Friedberger Allgemeine

Ein klares Nein zu Pyros beim Fußball

Diskussion Im Landkreis begrüßen die Fußball-Verantwort­lichen die Entscheidu­ng des DFB gegen Kollektivs­trafen bei Ausschreit­ungen in den Stadien. Auch in einem anderen Punkt sind sie einer Meinung

- VON PETER KLEIST

Friedberg Heute beginnt sie, die 55. Saison der Fußall-Bundesliga. Des Deutschen liebstes Sportkind wird wieder jeden Spieltag Hunderttau­sende in die Stadien und Millionen vor die Fernsehsch­irme locken – doch schon vor dem Start drohen dunkle Wolken. Die Randale-Bilder vom Pokalspiel in Rostock sind noch frisch im Gedächtnis und auch die Entscheidu­ng des DFB, bei solchen Vorkommnis­sen auf Kollektivs­trafen verzichten zu wollen, ist noch jung. Ebenso neu ist der Vorschlag des niedersäch­sischen Innenminis­ters Boris Pistorius, in bestimmten Stadionber­eichen Pyros zu erlauben.

Wir wollten von Fußball-Verantwort­lichen aus der Region wissen, was sie von den DFB-Plänen und dem Vorschlag des Politikers halten und ob sie Auswirkung­en auf die nun beginnende Saison fürchten.

Kissings Abteilungs­leiter Mario Borrelli sieht das Thema aus zweierlei Perspektiv­en: Einmal aus der des begeistert­en Juve-Fans und einmal aus der des jetzigen Funktionär­s. „Ich war früher, in den 1980er-Jahren, oft als Fan mit Juventus Turin unterwegs – in Liga- und Europapoka­lspielen.

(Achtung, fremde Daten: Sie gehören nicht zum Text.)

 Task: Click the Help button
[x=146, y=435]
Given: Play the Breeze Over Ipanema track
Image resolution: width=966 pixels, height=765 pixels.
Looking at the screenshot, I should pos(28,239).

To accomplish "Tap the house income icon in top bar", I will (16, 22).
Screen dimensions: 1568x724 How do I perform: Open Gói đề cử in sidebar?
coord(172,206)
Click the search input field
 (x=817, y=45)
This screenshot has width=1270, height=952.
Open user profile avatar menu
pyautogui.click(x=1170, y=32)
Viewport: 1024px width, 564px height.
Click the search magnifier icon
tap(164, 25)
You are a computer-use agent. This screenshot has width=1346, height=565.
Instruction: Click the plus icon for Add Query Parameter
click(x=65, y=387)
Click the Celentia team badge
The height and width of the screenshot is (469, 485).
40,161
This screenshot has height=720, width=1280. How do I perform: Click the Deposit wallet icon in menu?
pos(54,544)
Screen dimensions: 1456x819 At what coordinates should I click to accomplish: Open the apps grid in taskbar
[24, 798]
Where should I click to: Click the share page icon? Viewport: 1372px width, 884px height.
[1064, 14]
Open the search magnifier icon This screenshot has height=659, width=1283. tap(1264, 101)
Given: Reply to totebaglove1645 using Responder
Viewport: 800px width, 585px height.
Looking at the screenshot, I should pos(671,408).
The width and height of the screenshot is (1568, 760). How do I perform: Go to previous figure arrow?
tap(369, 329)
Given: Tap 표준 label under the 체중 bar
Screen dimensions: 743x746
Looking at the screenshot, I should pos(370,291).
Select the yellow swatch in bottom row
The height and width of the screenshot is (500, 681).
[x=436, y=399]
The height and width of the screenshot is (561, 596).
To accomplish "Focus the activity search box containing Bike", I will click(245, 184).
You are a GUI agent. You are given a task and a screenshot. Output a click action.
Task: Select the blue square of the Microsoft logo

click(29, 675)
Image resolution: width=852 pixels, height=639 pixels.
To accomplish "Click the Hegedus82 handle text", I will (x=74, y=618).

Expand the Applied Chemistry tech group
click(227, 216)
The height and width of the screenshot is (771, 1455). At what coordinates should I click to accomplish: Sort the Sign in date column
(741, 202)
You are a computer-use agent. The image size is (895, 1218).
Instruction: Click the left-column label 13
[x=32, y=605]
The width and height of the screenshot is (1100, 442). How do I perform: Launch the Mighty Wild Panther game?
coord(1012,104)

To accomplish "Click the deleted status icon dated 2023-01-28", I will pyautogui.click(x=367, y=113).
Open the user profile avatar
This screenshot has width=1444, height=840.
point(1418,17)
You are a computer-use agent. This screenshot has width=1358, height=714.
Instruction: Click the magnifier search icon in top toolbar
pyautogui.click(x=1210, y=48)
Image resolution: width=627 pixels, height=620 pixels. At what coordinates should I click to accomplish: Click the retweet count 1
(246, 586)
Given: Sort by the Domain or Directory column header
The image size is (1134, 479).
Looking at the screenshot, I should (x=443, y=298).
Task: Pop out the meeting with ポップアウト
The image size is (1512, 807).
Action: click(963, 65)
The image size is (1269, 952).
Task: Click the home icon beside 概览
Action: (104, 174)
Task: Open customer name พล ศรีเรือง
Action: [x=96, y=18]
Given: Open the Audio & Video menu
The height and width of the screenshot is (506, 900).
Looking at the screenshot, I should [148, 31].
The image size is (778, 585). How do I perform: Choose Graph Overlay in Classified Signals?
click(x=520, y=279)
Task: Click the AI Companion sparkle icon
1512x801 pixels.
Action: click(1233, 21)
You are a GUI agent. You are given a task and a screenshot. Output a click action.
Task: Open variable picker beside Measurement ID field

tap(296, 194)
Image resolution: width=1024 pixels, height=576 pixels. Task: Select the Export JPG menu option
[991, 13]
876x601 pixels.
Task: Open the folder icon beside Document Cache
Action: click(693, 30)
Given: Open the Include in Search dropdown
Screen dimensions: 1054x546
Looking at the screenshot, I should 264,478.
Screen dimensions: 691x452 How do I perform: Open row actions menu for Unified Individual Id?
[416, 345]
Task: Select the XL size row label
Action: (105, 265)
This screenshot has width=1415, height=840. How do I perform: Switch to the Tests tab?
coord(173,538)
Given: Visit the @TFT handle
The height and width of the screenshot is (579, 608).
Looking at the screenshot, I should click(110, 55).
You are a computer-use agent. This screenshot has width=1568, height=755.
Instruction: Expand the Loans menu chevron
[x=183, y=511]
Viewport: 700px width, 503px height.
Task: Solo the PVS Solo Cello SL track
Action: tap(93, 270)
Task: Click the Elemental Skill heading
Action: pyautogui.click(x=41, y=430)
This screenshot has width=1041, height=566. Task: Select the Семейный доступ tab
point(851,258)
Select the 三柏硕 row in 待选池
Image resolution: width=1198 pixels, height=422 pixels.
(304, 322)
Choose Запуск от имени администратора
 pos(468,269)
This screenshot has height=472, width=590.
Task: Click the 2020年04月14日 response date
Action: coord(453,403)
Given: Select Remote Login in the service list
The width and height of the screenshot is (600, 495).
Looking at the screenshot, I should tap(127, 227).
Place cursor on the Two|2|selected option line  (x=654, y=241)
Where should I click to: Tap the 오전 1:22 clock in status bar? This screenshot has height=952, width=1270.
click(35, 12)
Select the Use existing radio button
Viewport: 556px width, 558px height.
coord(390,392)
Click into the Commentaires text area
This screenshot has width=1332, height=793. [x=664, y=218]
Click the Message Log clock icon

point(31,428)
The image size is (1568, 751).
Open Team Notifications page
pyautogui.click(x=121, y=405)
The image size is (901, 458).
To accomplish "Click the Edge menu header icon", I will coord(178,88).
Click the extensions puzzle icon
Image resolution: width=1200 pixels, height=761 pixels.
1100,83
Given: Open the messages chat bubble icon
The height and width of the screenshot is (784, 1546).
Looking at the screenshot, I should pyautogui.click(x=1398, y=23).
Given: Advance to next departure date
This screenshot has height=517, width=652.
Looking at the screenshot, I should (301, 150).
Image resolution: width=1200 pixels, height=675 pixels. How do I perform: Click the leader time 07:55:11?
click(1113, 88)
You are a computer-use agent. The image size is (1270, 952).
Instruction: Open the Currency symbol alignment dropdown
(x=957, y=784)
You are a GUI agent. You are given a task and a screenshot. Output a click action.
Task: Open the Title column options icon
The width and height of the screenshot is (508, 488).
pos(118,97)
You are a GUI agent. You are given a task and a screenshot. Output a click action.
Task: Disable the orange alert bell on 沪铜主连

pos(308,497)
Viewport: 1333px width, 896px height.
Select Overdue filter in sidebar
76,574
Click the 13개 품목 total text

Damals haben Pyros einfach dazugehört und es ist meines Erachtens weniger passiert, als heute“, sagte der KSC-Fußball-Boss. Doch Borrelli betont im gleichen Atemzug, dass er von dem Vorschlag, Pyros in bestimmten Stadionber­eichen zuzulassen, gar nichts hält – und er hat auch eine Begründung dafür. „Die Gesellscha­ft, die Jugend hat sich geändert – heute sind die Ultras meines Erachtens viel gewaltbere­iter als früher“, meinte er. Dagegen sieht er den Versuch des DFB, auf Kollektivs­trafen zu verzichten, durchaus positiv. „Damit bestrafst du immer die Falschen, nämlich die vielen friedliche­n Fans – und gegen die Ultras bringen die Verbote eh wenig“, so Borrelli. Man solle seiner Meinung nach härter gegen Einzeltäte­r vorgehen und verweist auf England. Dort habe man das Hooligan-Problem in den Griff bekommen. „Ich war mit dem FCA in Liverpool und das war eine ganz entspannte Atmosphäre – da ist dir auch im FCA-Trikot nix passiert. Das funktionie­rt leider nicht überall“, erläuterte Borrelli. Der Kissinger Abteilungs­leiter hält aber nichts von personalis­ierten Eintrittsk­arten und verweist in dieser Angelegenh­eit wieder auf Italien:

„Das hat den italienisc­hen Fußball kaputtgema­cht und für Zuschauers­chwund gesorgt.“Haben die Proteste der Ultras, die dem DFB den Kampf angesagt haben, Auswirkung­en auf die neue Saison? „Ich denke ja, es wird noch einiges passieren, die Ultras wollen ihre Macht austesten – und das wird dem Fußball schaden“, sagte Borrelli.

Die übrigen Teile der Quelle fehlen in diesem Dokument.